All of the data that follows is to be written out exactly, with images excluded.

____

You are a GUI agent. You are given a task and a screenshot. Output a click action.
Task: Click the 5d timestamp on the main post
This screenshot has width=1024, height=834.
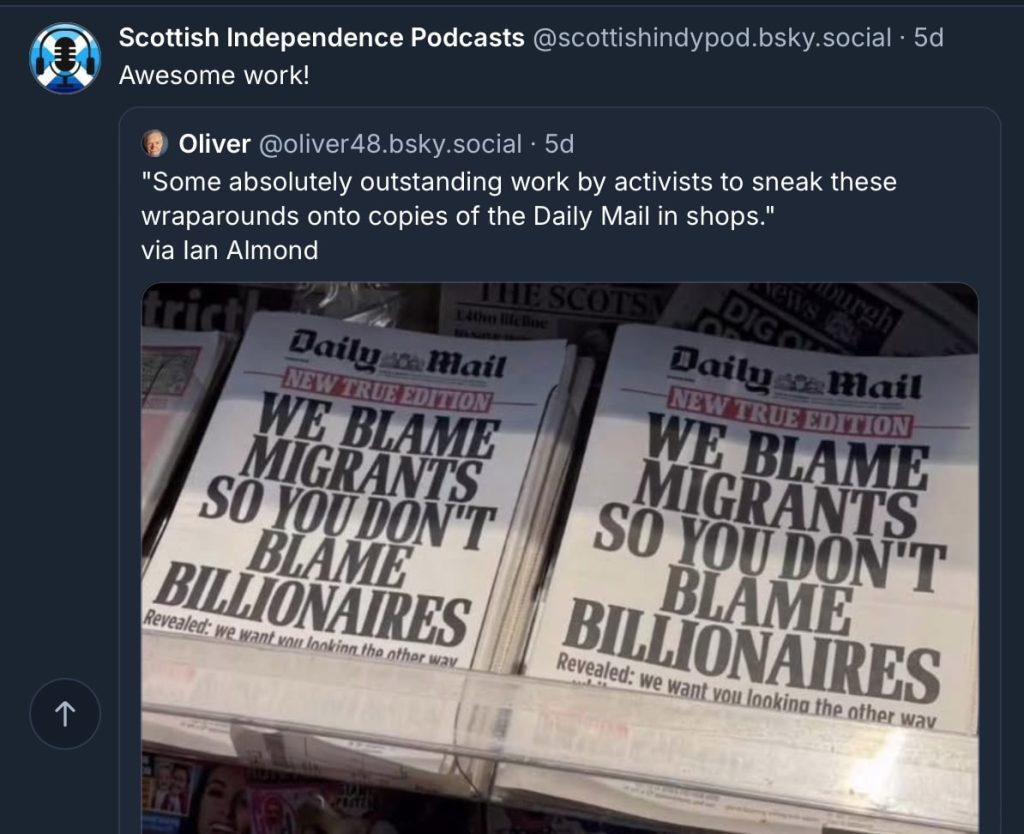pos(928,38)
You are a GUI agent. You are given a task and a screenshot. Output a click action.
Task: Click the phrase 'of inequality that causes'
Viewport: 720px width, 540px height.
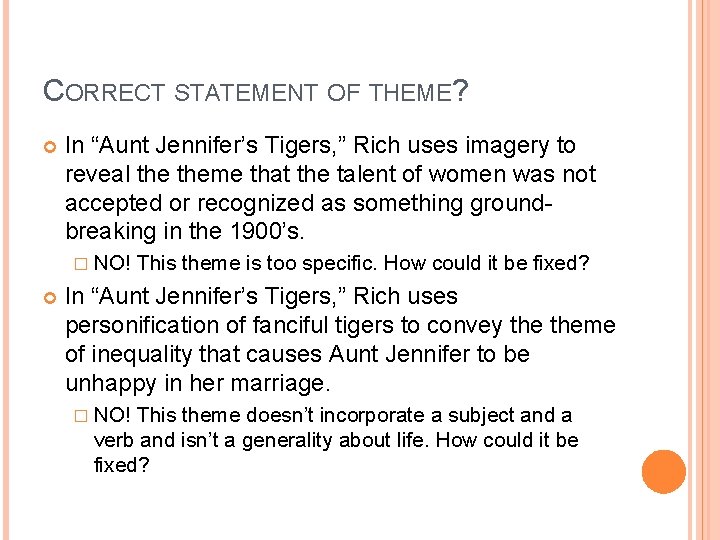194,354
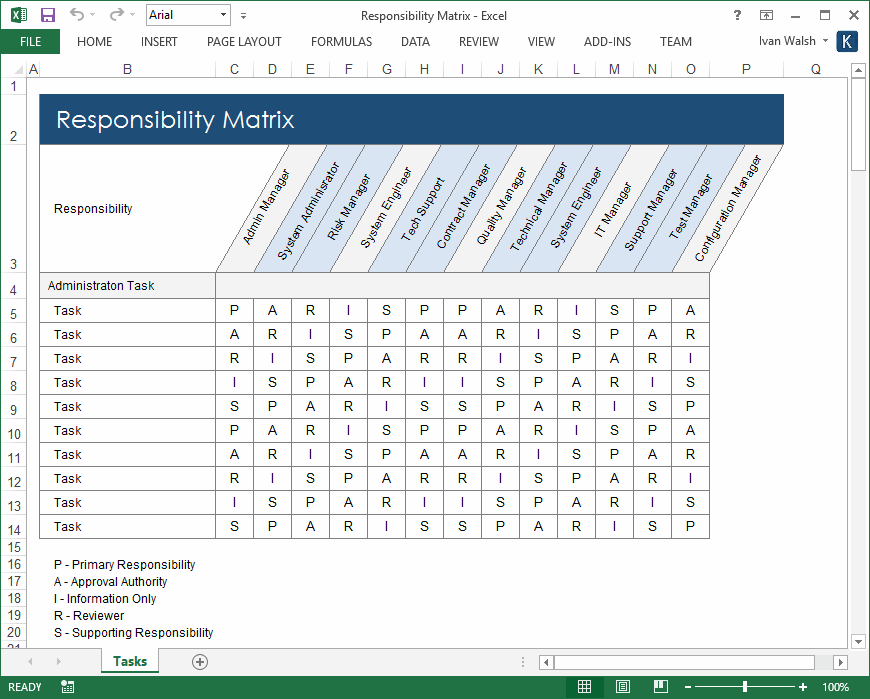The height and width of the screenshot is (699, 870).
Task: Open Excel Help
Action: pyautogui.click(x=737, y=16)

____

## Response area
You are a GUI agent. You are given a task and a screenshot. Output a click action.
Task: Click the 5d timestamp on the main post
This screenshot has width=1024, height=834.
pos(928,38)
You are a GUI agent. You are given a task and a screenshot. Output a click action.
Task: Click the phrase 'of inequality that causes'
Viewport: 720px width, 540px height.
194,354
The height and width of the screenshot is (699, 870).
Task: Open Excel Help
Action: pyautogui.click(x=737, y=16)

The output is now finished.